*SET EXERCISE*
State how many lines in the material contain the string "screenshot". Give only the number.

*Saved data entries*
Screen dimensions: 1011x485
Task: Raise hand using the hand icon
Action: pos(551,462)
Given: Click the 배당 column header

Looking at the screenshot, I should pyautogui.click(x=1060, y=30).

* * *

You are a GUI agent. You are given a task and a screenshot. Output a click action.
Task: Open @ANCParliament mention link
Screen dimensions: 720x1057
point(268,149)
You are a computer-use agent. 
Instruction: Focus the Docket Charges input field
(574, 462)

*SOLUTION FOR THIS EXERCISE*
2